A photo taken in the late hours of Aug 17, 2020 shows a sign of the World Health Organization (WHO) at their headquarters in Geneva amid the COVID-19 outbreak, caused by the novel coronavirus. (FABRICE COFFRINI / AFP)
The World Health Organization said on Monday it hopes to deliver by the end of next year at least 2 billion doses of safe, effective vaccines through its vaccine initiative.
Vaccines normally require years of testing and additional time to produce at scale, but scientists are hoping to develop a COVID-19 vaccine within 12 to 18 months
As of Monday, 172 countries were engaging with the initiative, which is known as the COVAX Global Vaccines Facility.
At present, nine potential vaccines are part of the dynamic portfolio, which is constantly being reviewed and optimized to ensure access to the best possible range of products.
WHO Director-General Tedros Adhanom Ghebreyesus said discussions are ongoing with four additional producers, and a further nine vaccines are currently under evaluation for the longer term.
"The facility is the critical mechanism for joint procurement and pooling risk across multiple vaccines so that whichever vaccine is proven to be safe and effective, all countries within the facility will be able to access them," he said during a virtual news briefing from Geneva.
He emphasized that the most important thing is that the mechanism enables a globally coordinated rollout.
The WHO is working with vaccine manufacturers to provide all countries that join the effort with timely and equitable access to all approved vaccines.
"This doesn't just pool risk, it also means that prices will be kept as low as possible," Tedros said.
He warned that it would lead to a prolonged pandemic if only a small number of countries got most of the supply.
"Vaccine nationalism only helps the virus," he said.
And he emphasized that the world has so far invested US$12 trillion in keeping economies moving, but that investing in the COVAX Facility is the fastest way to end the COVID-19 pandemic and ensure a sustainable economic recovery.

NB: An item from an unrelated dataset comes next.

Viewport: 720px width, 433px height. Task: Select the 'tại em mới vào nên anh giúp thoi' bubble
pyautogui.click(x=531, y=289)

"The success of the COVAX Facility hinges not only on countries signing up to it, but also filling key funding gaps for both the research and development work and to support lower-income economies within the facility," Tedros said.
He emphasized that, in order to be able to secure enough doses to roll out vaccines, the next step for the partnership will be for countries to make binding commitments in support of the COVAX Facility. He added that the COVAX Facility offers a huge return on investment.
According to the WHO, there are more than 170 candidate vaccines, with seven in the final phase 3 of large-scale efficacy trials. None has been approved for general use so far.
Vaccines normally require years of testing and additional time to produce at scale, but scientists are hoping to develop a COVID-19 vaccine within 12 to 18 months.
Russia said on Saturday it has produced its first batch of a COVID-19 vaccine, after President Vladimir Putin announced the nation was the first to approve a vaccine, the Moscow Times reported on Monday.
Mexico will receive at least 2,000 doses of Russia's vaccine as part of its phase 3 clinical trials.
The European Union announced on Monday that it had concluded exploratory talks with US firm Moderna to purchase a potential vaccine after a similar talk last week with Germany-based CureVac.
It follows the EU securing COVID-19 potential vaccines from Sanofi-GSK on July 31 and from Johnson& Johnson on Aug 13 as well as an advanced purchase agreement with AstraZeneca on Aug 14.